Um dos pontos que serão examinados envolve Fabiano Zettel, cunhado de Vorcaro e ligado à concessionária Cortel. De acordo com os elementos apresentados no processo, Zettel teria exercido função diretiva na empresa e assinado documentos utilizando endereços eletrônicos associados ao Banco Master e ao Banco Máxima. A relação empresarial é especialmente relevante porque fundos ligados ao setor de cemitérios já foram objeto de investigações da CVM.

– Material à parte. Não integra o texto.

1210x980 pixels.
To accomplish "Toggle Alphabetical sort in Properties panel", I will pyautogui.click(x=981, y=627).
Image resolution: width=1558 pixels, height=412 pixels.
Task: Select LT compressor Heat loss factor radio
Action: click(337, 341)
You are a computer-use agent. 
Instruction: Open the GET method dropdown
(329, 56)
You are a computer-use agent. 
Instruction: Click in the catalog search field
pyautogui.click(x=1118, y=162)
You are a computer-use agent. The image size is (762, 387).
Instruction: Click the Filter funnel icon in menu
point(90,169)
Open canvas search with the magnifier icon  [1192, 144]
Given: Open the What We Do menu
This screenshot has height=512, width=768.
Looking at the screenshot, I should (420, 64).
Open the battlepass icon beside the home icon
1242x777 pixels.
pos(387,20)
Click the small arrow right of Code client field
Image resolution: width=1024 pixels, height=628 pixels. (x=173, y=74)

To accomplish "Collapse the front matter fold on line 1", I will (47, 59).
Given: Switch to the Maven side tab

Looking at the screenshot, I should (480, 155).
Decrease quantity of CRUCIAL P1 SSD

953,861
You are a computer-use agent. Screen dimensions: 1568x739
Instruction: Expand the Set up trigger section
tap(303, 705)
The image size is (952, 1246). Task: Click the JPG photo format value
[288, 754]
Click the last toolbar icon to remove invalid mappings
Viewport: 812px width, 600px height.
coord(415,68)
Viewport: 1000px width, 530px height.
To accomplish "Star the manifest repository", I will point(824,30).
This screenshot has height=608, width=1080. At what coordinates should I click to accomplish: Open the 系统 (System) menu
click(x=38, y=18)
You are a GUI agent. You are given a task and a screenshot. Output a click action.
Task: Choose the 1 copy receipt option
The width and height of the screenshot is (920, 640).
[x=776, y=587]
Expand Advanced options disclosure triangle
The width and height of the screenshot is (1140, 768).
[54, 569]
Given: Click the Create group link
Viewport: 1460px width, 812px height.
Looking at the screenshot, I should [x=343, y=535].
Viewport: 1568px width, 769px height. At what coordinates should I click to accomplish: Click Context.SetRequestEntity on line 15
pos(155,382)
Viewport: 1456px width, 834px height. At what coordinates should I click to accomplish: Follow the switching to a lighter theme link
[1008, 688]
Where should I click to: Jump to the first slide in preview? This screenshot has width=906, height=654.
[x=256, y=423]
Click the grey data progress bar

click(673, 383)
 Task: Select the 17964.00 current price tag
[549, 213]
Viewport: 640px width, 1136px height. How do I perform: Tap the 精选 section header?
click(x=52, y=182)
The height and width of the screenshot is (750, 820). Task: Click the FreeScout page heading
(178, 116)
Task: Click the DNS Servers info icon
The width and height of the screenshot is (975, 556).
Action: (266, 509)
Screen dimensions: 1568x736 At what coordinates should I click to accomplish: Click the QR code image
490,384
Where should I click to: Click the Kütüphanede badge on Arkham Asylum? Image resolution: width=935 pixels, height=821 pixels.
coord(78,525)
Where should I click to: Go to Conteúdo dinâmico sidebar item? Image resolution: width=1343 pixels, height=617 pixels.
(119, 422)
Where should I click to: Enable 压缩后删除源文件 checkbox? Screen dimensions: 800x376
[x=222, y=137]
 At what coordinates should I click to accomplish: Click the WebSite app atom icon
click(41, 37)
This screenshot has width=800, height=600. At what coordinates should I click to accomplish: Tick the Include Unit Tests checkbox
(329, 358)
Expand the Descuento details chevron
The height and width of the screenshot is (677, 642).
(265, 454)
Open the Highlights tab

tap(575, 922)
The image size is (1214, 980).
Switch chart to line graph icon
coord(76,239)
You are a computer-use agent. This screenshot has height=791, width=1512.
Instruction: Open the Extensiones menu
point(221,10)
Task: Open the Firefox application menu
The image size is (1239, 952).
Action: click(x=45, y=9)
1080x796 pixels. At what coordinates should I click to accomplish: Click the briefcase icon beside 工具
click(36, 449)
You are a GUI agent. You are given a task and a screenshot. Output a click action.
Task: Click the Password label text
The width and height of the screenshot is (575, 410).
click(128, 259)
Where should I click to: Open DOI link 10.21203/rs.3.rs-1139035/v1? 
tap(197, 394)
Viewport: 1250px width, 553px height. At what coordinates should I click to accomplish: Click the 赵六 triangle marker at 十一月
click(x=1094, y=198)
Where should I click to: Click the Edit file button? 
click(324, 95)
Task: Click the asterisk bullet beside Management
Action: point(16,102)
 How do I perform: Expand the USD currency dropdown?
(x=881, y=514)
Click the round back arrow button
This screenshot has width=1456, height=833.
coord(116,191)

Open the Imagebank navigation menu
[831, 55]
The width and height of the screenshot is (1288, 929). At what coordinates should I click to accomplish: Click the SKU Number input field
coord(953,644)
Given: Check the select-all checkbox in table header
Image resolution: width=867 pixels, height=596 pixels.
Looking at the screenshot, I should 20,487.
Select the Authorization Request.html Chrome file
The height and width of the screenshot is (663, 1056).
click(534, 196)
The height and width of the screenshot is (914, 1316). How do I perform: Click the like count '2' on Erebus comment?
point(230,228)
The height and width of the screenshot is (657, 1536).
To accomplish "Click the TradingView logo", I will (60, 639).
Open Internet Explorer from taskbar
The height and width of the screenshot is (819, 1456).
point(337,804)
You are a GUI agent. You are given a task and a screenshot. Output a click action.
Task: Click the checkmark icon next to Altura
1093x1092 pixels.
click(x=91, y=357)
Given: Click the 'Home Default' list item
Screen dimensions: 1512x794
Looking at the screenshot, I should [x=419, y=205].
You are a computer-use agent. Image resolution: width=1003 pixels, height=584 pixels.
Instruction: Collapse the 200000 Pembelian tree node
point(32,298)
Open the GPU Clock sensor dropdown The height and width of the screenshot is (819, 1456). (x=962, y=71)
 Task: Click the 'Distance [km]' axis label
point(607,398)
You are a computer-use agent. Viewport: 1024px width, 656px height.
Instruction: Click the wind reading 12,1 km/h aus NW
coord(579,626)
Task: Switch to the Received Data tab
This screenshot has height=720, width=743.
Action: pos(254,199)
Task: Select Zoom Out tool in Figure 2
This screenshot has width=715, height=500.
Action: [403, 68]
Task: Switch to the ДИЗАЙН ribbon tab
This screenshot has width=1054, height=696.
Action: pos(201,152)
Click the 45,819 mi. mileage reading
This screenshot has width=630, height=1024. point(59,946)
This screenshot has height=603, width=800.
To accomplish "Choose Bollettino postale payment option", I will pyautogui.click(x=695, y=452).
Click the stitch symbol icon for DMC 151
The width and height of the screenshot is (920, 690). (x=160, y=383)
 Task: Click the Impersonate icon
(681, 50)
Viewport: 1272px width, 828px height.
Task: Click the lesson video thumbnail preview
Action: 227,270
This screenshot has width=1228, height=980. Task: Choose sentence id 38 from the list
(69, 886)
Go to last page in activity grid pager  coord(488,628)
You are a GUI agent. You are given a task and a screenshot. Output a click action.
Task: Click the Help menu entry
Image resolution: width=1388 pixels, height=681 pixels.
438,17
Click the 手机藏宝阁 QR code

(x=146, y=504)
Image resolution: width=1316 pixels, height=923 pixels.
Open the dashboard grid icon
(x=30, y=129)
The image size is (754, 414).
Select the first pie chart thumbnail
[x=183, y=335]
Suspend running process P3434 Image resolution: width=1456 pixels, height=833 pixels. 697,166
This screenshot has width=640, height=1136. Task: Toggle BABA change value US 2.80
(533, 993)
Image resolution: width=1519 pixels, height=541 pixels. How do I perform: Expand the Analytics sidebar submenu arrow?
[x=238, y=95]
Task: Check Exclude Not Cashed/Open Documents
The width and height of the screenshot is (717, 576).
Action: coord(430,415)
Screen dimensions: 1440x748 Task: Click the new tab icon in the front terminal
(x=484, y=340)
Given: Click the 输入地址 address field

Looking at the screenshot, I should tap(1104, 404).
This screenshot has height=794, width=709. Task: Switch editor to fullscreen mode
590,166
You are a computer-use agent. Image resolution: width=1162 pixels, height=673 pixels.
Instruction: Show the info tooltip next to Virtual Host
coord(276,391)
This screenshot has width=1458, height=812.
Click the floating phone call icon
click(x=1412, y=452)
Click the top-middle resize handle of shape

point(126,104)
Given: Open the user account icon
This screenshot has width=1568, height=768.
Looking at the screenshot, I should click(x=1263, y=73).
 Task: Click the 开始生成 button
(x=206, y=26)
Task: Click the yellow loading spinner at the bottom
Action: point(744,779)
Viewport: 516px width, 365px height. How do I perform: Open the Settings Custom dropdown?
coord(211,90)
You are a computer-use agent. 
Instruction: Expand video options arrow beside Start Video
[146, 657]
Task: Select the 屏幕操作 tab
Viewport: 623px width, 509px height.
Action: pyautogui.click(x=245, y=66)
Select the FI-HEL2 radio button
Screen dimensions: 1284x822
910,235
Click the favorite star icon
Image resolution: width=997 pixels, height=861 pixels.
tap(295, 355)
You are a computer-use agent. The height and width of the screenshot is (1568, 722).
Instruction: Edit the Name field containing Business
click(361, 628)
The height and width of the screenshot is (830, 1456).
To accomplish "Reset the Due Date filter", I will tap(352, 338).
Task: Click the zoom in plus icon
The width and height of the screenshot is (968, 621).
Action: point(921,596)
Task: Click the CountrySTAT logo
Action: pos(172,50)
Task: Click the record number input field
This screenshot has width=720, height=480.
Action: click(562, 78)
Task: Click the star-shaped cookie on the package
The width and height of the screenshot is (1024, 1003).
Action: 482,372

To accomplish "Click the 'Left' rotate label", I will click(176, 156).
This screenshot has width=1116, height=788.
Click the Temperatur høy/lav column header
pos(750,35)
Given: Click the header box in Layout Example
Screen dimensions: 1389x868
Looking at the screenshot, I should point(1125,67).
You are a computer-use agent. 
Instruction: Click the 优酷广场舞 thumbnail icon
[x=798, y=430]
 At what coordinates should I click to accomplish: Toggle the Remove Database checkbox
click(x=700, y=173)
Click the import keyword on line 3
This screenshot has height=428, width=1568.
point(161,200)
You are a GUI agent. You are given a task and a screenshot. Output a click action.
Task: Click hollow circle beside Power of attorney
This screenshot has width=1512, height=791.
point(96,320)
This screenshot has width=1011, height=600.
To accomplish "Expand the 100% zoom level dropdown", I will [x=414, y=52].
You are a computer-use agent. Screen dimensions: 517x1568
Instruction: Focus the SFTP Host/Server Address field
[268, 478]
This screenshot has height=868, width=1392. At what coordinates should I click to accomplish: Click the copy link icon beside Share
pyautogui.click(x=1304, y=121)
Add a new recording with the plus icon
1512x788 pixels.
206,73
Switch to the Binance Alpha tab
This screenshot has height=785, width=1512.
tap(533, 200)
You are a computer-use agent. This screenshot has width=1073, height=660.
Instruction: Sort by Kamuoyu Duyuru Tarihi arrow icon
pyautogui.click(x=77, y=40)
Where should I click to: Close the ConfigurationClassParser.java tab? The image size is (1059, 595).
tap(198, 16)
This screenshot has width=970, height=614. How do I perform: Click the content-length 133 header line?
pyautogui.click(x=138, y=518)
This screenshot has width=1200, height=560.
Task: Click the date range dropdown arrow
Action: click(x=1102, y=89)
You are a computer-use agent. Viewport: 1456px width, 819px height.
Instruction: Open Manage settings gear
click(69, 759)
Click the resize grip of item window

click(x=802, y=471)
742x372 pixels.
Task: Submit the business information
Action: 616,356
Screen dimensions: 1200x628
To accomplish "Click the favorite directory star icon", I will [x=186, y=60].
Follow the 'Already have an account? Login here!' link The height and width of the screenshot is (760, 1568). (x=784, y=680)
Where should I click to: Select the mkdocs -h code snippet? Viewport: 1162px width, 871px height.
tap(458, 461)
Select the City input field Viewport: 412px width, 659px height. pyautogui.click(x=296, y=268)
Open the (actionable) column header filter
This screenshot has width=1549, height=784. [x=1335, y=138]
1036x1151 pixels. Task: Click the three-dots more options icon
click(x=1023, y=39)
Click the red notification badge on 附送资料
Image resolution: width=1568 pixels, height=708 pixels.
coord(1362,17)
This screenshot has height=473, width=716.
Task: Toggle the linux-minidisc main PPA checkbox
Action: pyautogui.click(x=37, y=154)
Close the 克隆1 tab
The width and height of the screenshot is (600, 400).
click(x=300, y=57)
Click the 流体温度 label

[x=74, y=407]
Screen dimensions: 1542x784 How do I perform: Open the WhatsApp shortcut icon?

A própria CVM possui processos administrativos relacionados ao Brazilian Graveyard and Death Care Services Fundo de Investimento Imobiliário, conhecido como CARE11, envolvendo operações realizadas pela Cortel. Em processo administrativo sancionador, a autarquia apurou suspeitas de manipulação de preços, operação fraudulenta e práticas não equitativas em negociações de cotas do fundo realizadas em 2022.

A relação entre o setor funerário e o Banco Master também aparece em informações oficiais da CVM sobre o Grupo Master. A autarquia registra procedimento para apurar possível manipulação de mercado envolvendo o CARE11 e informa a existência de outros processos relacionados ao Banco Master, Daniel Vorcaro e empresas ou pessoas ligadas ao grupo.

Outro ponto determinado por Dino envolve a SP Regula, agência responsável pela fiscalização dos serviços concedidos na capital paulista. O ministro determinou que o órgão apresente informações sobre a concessão à Cortel e sobre eventuais procedimentos de fiscalização relacionados à empresa e aos vínculos apontados no processo.

A decisão também chama atenção para a atuação de Alexandre de Almeida Mendonça, irmão de André Mendonça, na estrutura da SP Regula. Segundo os elementos descritos no processo, ele ocupa cargo na agência reguladora, circunstância que Dino determinou que seja esclarecida juntamente com os demais fatos relacionados à concessão. A existência desse vínculo, isoladamente, não demonstra irregularidade.

Outro elo colocado sob escrutínio é o Instituto Iter, entidade fundada por André Mendonça. Conforme os documentos citados no processo, o instituto celebrou contratos com órgãos públicos paulistas. A existência e as condições desses contratos deverão ser analisadas no contexto mais amplo das conexões levantadas na decisão, sem que a contratação, por si só, constitua prova de ilegalidade.

Dino determinou ainda que o Ministério Público de São Paulo encaminhe cópia de procedimentos relacionados à concessão dos cemitérios e que a CVM forneça informações sobre a participação de fundos de investimento em empresas concessionárias do setor, com atenção especial à Cortel.

O histórico da ADPF 1.196 ajuda a explicar por que o episódio ganhou peso dentro do STF. Em novembro de 2024, Dino havia determinado a retomada de valores anteriores à privatização para os serviços funerários, cemiteriais e de cremação, com atualização pela inflação. Em março de 2025, o ministro ampliou as medidas de transparência, fiscalização e divulgação de preços. O julgamento dessas medidas foi interrompido após pedido de vista de Mendonça. A ADPF trata justamente da cobrança dos serviços funerários no município de São Paulo.

Agora, Dino determinou que Prefeitura e SP Regula apresentem, no prazo estabelecido, a documentação relacionada à concessão; que o Ministério Público encaminhe os procedimentos existentes; e que a CVM informe os dados disponíveis sobre fundos de investimento relacionados às concessionárias.

A decisão também será encaminhada a Edson Fachin para integrar os autos nos quais são analisadas condutas atribuídas a André Mendonça. Com isso, informações sobre a concessão dos cemitérios paulistanos passam a fazer parte do conjunto de elementos que deverão ser considerados na apuração envolvendo o ministro.

O ponto central da investigação, portanto, não é a existência isolada de encontros, contratos ou relações empresariais. A questão que Dino determinou que seja esclarecida é se houve alguma conexão entre esses fatos capaz de interferir na concessão dos cemitérios, nos interesses econômicos relacionados ao setor ou na atuação de agentes públicos e ministros do Supremo. Até que os documentos sejam analisados e os envolvidos apresentem suas versões, qualquer conclusão sobre favorecimento ou irregularidade permanece no campo das hipóteses investigadas.